Bacaan Pilihan
|---|

27.6 C
Jakarta
Array

Bahaya Laten HT (Indonesia): Koreksi Atas Tulisan Sesat Chaerul Anam

Artikel Trending

Bahaya Laten HT (Indonesia): Koreksi Atas Tulisan Sesat Chaerul Anam
Dengarkan artikel ini
image_pdfDownload PDF

Bahaya Laten HT (Indonesia): Koreksi Atas Tulisan Sesat Chaerul Anam

Oleh: Masruhan Samsurie

Menyamakan NU dengan HT (Hizbut Tahrir) sebagaimana disampaikan oleh Chaerul Anam dari Undip, yang kini tengah menempuh program doktor fisika di ITB dan menguasai banyak “kitab kuning”, tidak sepenuhnya benar bahkan bisa menyesatkan.

Kesamaan itu mungkin ada pada kaifiyah (tata cara) shalat, puasa, menghormati Nabi dan sahabat, menghornati tamu, cara makan, cara menggauli istri dan berbagai ubudiyah dan ahlak lainnya; tapi jelas bertentangan secara nyata dalam pandangannya soal siyasah (berbangsa, bernegara, berpemerintahan).

NU sudah tegas mengakui Indonesia yang berdasarkan Pancasila, sementara HT menolaknya Pancasila. NU memandang pentingnya nasionalisme (hubbul wathon) dan HT sebagai gerakan transnasional menolak batas negara. NU mendukung sistem demokrasi dan HT menolaknya dengan khilafah, dan masih banyak lagi kontradiksi keduanya.

Jika HT menilai Pancasila dinilai hagal dijadikan dadar negara karena faktanya yang terjadi justru banyak praktik-praktik yang justru anti-Pancasila, bahkan berbeda antara satu rezim dengan rezim lainnya sepanjang pemerintahan negara ini, jawabannya bukan pada Pancasilanya, tapi karena bangsa ini sedang “belajar menjadi” Pancasilais.

|---|

Blok Data

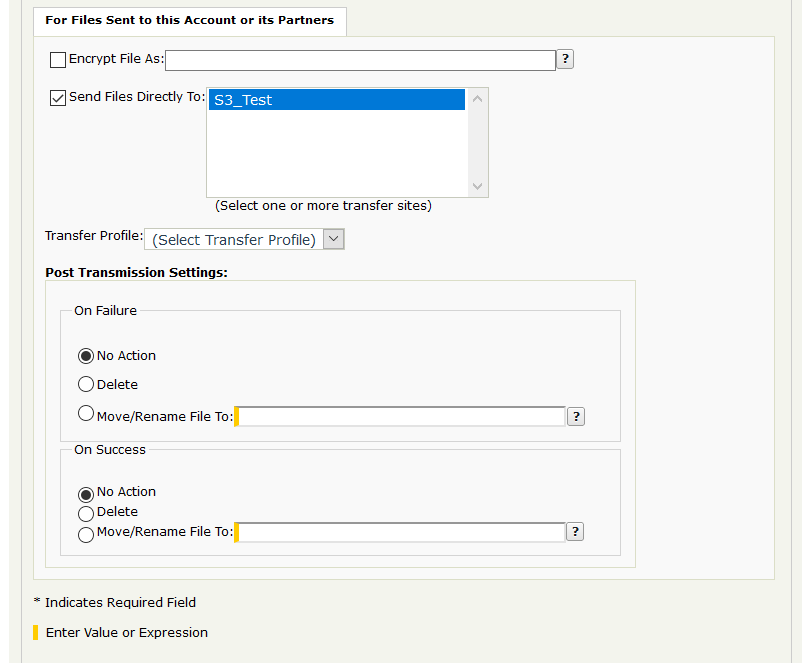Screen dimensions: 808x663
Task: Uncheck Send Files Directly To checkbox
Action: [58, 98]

|---|

Kumpulan Latihan
• 1. Salin bagian bacaan pilihan yang dimulai dari "Menyamakan NU dengan" dan berlanjut sampai "lagi kontradiksi keduanya.", tanpa mengubah satu huruf pun.
• 2. Dalam bacaan pilihan, istilah siyasah dijelaskan di dalam tanda kurung. Sebutkan semua hal yang tercantum dalam penjelasan itu.

Jawaban Tiap Tugas
• 1.
Menyamakan NU dengan HT (Hizbut Tahrir) sebagaimana disampaikan oleh Chaerul Anam dari Undip, yang kini tengah menempuh program doktor fisika di ITB dan menguasai banyak “kitab kuning”, tidak sepenuhnya benar bahkan bisa menyesatkan.

Kesamaan itu mungkin ada pada kaifiyah (tata cara) shalat, puasa, menghormati Nabi dan sahabat, menghornati tamu, cara makan, cara menggauli istri dan berbagai ubudiyah dan ahlak lainnya; tapi jelas bertentangan secara nyata dalam pandangannya soal siyasah (berbangsa, bernegara, berpemerintahan).

NU sudah tegas mengakui Indonesia yang berdasarkan Pancasila, sementara HT menolaknya Pancasila. NU memandang pentingnya nasionalisme (hubbul wathon) dan HT sebagai gerakan transnasional menolak batas negara. NU mendukung sistem demokrasi dan HT menolaknya dengan khilafah, dan masih banyak lagi kontradiksi keduanya.

• 2. berbangsa, bernegara, berpemerintahan